§ Your objective
Copy every line below where the string "column" is found.

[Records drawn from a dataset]
※ ※ ※

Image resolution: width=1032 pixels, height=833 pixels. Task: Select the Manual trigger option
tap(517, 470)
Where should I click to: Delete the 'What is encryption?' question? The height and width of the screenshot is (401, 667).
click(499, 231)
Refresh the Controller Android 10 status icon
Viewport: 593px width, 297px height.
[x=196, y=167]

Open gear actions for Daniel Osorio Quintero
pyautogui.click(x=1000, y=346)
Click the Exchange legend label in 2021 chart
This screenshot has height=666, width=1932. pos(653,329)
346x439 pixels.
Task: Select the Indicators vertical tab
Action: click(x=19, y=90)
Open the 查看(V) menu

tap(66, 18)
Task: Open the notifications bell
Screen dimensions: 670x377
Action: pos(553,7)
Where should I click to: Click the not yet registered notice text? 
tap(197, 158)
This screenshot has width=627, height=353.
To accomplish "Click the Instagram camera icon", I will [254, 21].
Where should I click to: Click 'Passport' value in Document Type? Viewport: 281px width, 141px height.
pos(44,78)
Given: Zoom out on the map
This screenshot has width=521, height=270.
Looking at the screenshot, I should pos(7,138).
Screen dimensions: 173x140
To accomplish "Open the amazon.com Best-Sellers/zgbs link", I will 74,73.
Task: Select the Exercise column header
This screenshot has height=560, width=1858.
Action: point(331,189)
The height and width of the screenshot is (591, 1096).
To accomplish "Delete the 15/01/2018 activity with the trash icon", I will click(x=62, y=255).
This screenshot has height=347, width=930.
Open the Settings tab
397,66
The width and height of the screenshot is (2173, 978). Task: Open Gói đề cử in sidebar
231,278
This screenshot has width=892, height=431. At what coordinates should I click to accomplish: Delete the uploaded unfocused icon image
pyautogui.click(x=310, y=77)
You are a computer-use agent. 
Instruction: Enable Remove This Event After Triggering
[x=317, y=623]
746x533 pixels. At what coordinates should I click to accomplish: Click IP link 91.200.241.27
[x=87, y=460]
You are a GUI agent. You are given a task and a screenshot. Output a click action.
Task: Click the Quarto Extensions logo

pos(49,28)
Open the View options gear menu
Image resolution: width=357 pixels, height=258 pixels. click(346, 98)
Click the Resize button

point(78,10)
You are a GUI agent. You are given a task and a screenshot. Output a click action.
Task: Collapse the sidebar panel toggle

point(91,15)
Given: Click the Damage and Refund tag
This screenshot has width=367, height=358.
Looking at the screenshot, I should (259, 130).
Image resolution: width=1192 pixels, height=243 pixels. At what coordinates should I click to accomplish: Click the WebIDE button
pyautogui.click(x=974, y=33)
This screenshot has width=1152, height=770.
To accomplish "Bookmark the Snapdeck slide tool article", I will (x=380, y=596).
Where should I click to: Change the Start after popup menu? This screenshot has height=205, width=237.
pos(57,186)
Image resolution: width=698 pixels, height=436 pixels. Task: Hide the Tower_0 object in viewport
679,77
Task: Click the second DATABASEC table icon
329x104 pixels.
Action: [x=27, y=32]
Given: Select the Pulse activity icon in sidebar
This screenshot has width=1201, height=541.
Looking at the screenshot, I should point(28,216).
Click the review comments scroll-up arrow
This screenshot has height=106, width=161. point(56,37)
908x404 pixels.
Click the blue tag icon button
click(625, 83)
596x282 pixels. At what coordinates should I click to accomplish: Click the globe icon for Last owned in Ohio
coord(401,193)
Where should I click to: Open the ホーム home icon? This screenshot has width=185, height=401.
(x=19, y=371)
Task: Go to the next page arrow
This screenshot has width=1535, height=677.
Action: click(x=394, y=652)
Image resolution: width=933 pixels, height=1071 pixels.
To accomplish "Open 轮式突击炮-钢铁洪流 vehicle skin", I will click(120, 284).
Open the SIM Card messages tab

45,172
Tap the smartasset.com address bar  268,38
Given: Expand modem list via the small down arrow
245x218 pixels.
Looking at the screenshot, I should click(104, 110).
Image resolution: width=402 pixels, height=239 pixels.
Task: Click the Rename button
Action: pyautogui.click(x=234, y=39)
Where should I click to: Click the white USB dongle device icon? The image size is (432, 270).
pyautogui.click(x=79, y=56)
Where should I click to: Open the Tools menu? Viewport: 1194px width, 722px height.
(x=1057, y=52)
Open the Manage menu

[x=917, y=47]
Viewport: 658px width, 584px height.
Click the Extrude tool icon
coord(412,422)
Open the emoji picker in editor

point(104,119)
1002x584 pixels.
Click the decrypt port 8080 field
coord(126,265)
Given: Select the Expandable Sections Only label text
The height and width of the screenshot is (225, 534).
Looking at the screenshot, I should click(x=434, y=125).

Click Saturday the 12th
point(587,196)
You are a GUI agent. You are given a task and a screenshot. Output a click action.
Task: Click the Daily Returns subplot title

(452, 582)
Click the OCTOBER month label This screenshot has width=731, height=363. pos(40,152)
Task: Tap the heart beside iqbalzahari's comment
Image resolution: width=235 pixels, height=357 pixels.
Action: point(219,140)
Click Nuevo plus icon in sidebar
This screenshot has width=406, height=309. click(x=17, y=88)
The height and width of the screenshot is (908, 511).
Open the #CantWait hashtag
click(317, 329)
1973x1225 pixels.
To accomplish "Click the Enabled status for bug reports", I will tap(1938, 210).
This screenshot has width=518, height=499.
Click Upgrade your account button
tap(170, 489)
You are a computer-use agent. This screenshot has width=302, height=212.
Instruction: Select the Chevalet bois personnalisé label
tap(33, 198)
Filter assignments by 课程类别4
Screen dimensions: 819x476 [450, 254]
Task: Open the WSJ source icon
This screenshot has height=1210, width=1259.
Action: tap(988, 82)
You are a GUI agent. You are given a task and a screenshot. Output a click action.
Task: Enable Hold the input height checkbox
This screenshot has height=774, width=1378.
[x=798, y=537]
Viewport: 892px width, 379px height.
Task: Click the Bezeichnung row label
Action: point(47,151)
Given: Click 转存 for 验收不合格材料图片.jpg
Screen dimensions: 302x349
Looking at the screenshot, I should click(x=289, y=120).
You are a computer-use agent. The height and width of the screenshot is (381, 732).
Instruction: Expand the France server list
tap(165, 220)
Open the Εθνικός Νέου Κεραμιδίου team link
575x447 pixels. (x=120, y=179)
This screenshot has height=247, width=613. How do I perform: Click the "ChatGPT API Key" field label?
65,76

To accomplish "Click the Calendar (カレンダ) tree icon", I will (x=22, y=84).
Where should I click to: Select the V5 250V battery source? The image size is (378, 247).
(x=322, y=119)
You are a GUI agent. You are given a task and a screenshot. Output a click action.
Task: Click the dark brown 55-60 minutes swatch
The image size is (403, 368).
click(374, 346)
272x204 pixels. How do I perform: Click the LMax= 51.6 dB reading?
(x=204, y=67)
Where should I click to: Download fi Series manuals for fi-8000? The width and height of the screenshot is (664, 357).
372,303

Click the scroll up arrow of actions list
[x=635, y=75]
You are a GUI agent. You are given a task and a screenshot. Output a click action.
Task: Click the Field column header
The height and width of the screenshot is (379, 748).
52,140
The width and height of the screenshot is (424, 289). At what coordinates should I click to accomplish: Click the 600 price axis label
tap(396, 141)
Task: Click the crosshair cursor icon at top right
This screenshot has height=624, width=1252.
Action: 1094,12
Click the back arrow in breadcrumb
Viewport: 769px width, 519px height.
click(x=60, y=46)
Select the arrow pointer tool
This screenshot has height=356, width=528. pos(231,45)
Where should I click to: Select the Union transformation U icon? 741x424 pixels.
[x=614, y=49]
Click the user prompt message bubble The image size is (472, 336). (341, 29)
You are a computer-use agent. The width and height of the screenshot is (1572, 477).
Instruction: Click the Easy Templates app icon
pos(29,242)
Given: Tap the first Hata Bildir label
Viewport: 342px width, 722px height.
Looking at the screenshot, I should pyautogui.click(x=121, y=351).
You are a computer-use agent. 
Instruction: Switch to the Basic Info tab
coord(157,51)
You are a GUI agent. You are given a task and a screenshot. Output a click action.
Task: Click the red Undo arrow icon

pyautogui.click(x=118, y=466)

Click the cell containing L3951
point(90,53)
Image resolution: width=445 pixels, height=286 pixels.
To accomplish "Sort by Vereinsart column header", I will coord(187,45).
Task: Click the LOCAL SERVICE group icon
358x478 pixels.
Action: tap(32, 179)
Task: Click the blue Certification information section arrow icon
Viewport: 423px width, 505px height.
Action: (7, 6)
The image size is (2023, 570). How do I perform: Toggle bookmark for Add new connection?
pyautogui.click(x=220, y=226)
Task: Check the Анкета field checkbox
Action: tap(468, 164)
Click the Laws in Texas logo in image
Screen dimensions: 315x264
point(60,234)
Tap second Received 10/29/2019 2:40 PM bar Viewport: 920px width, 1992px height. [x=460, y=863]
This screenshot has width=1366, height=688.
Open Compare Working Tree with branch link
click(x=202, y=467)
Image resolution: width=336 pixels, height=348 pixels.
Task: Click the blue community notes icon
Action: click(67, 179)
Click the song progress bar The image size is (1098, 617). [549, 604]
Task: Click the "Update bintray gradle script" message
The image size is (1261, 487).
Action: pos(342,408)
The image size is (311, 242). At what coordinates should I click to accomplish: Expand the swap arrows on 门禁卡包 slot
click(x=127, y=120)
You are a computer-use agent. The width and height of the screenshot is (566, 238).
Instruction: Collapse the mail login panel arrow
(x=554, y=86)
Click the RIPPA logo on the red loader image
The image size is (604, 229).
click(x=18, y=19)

※ ※ ※

§ Task answer
Task: Select the Exercise column header
Task: Click the Field column header
To accomplish "Sort by Vereinsart column header", I will coord(187,45).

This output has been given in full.